▶ **VORLIEGENDER TEXT**:
====================

Zur Diagnose des Isoliersystems von Leistungstransformatoren kommt eine Vielzahl unterschiedlicher elektrischer und nicht-elektrischer Verfahren zum Einsatz. Jedes dieser Verfahren kann Aufschluss über eine oder mehrere bestimmte Komponenten des komplexen Systems Transformatorisolierung geben. Ein einzelnes Verfahren, das eine Diagnose des Gesamtobjekts zulässt, ist aufgrund der Komplexität des Systems nicht verfügbar. Für eine Beurteilung des Gesamtsystems ist grundsätzlich eine Analyse mit mehreren unterschiedlichen Verfahren erforderlich.
Im Rahmen der vorliegenden Arbeit wurden speziell zwei Verfahren untersucht: Rückkehrspannungsmessungen und Teilentladungsmessungen in Transformatoröl. Die Rückkehrspannungsmessung als dielektrisches Diagnoseverfahren, bisher hauptsächlich aus der Kabeldiagnose bekannt, liefert ein integrales Abbild der dielektrischen Eigenschaften der gesamten Transformatorisolierung, während die Teilentladungsdiagnose des Isolieröls zunächst nur Rückschlüsse auf die Ölqualität zulässt, die aber in großem Maße den Zustand des Gesamtsystems widerspiegelt.
Beide Verfahren haben gemeinsam, dass die eigentliche Messtechnik mit vergleichsweise einfachen Mitteln aufzubauen ist. Speziell die Rückkehrspannungsmessung ist relativ störsicher, während Teilentladungsmessungen oft unter Laborbedingungen durchgeführt werden. In den letzten Jahren hat allerdings auch die softwaregestützte Störunterdrückung erheblich an Bedeutung gewonnen, wobei durch spezielle Algorithmen Störsignale von Nutzsignalen getrennt werden können.
Gegenstand der vorliegenden Arbeit ist in erster Linie die Vorstellung neuer Möglichkeiten zur Auswertung der genannten Verfahren unter Ausnutzung der dargelegten physikalischen Zusammenhänge. Dadurch ist es möglich, aus mit den herkömmlichen Messverfahren gewonnenen Daten zusätzliche Informationen zu erhalten.
Speziell im Fall der Rückkehrspannungsmessung, die unter der Bezeichnung "Recovery Voltage Method" bzw. "Polarisationsspektrum" seit längerem von vielen Autoren als für die Transformatordiagnose ungeeignet dargestellt wird, ist eine eingehendere Betrachtung der physikalischen Hintergründe des Verfahrens sinnvoll, da die in der Literatur angezweifelten Messergebnisse in erster Linie auf eine Fehlinterpretation der Messdaten anhand einer ungeeigneten Modellbildung zurückzuführen sind.
Teilentladungsmessungen in Isolieröl mit geeigneten inhomogenen Elektrodenanordnungen sollen Rückschlüsse auf die Ölqualität, speziell zumindest qualitativ auf den Gehalt an kurzkettigen Abbauprodukten, ermöglichen. Das Fernziel der Untersuchungen ist die Entwicklung einer Messanordnung zum Einbau in Transformatoren, mit der eine Online-Ölüberwachung durchgeführt werden kann. Zu diesem Zweck werden Parameter gesucht, die eine automatische Auswertung gestatten.
Die Arbeit präsentiert zunächst die Theorie und Modellvorstellungen, die den Verfahren zugrunde liegen. Die theoretischen Überlegungen werden anschließend anhand von realen Messergebnissen näher erörtert. Des weiteren werden Vergleiche mit Simulationen und Berechnungen vorgenommen.

====================

▶ **DATENABSCHNITT**:
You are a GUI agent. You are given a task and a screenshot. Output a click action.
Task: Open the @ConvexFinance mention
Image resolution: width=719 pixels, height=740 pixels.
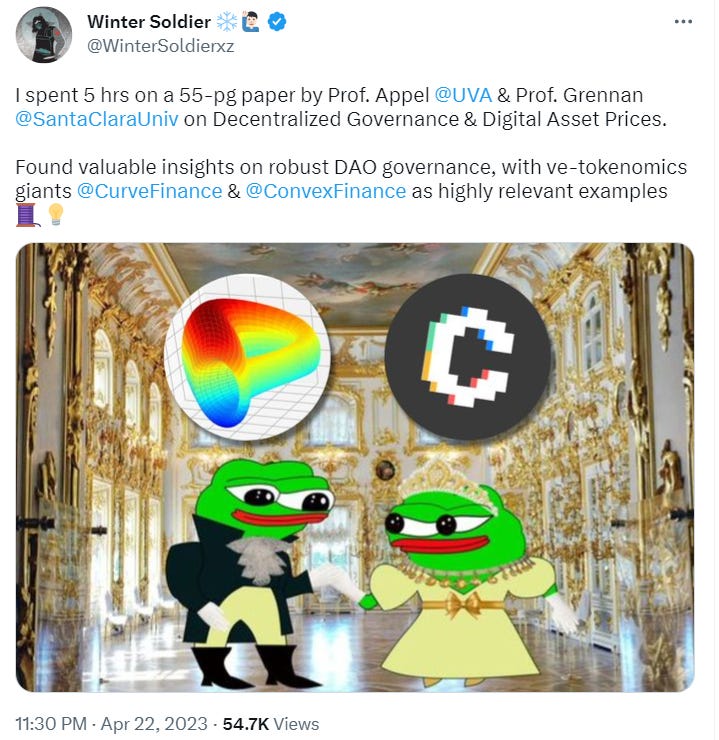tap(326, 192)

====================

▶ **AUFGABENSTELLUNG**:
Was ist laut dem Text zur Transformatordiagnose das Fernziel der Teilentladungsuntersuchungen in Isolieröl?

▶ **ANTWORT ZUR AUFGABE**:
Die Entwicklung einer Messanordnung zum Einbau in Transformatoren, mit der eine Online-Ölüberwachung durchgeführt werden kann.